Librivox provides volunteer recordings (often of very high quality) of works in the public domain. For practical purposes this means “published prior to 1923″. This can be very good for classic works like Thucydides’ History of the Peloponnesian War (to which your author contributed a couple of chapters), or Shakespeare’s plays and poetry, or most of Dickens’ novels, or several versions of Jane Austen’s major works. Search the Librivox catalog. About 2000 titles.

The Internet Archive’s audio archive contains a random and wonderful assortment of music, audiobooks and poetry, old time radio shows, Grateful Dead recordings, recorded sermons and religious teaching, even a few recordings from wax cylinders and 78s, and a variety of ancient and modern philosophical works and lectures. Thousands and thousands of titles.

The Future of Newspapers

March 30th, 2009 by Chris Strauber

The economic downturn seems to be accelerating conversations about the future of the newspaper business. Recent announcements that the Christian Science Monitor and Seattle Post-Intelligencer would no longer produce print editions, but would instead be online-only publications have accompanied news that other newspapers will simply close. The Rocky Mountain News simply ceased publication, as have many smaller newspapers across the country.

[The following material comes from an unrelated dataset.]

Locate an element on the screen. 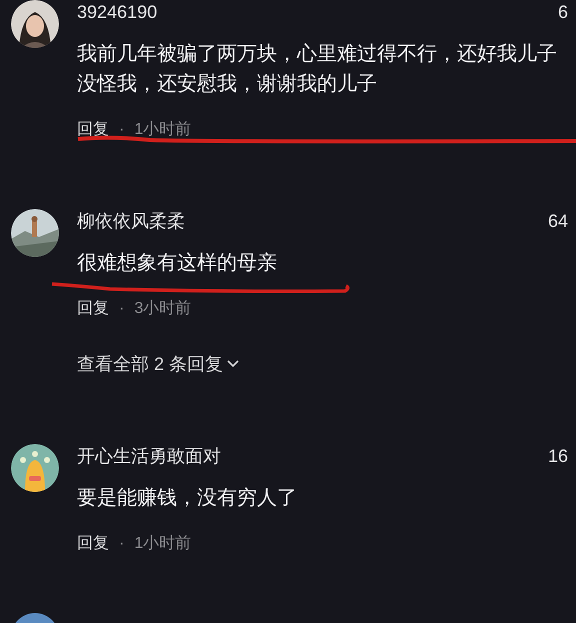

The implications of this have spawned a series of conversations on the web. Here’s a small sampling of my favorite additions to the standard theme, which tends to run: “The death of newspapers will be the death of an important part of our democracy and civilization.”

Clay Shirky argues quite forcefully in Thinking The Unthinkable that a business based on the expectation that the means of publishing and distribution are expensive and scarce cannot survive when, with the Internet, neither of those things is true. He suggests distinguishing between journalism, which is essential, and newspapers, which are merely one means to that end.

Caveat Lector points out that libraries face similar questions as they manage a transition to a future which is already here–and points to Tom Scheinfeldt at Found History, who suggests that conversations among humanists about whether technology is relevant to teaching and research are disturbingly similar to a divide between pragmatists and realists Shirky describes.

Newspapers are an important part of our common culture, but from the perspective of a library which manages dozens of formats, I am less concerned about the form information takes than I am about the content. My last library had music recorded on wax cylinders. The National Archives has a working version of the machine used to record the Nixon tapes. Every library in the country has VHS tapes which increasingly few patrons have the equipment to handle. Formats change. Newspapers have a long history, but ultimately they are just a way of displaying and distributing a particular kind of information. Hang on, we’ll all work this out together.

Mapping Mutual Incomprehension

March 18th, 2009 by Chris Strauber

Classicists love it when people say “It’s all Greek to me” at parties. Really.

The blog Strange Maps has a diagram showing which languages speakers of various other languages consider gibberish. For the French, Javanese. For Croatians, Spanish.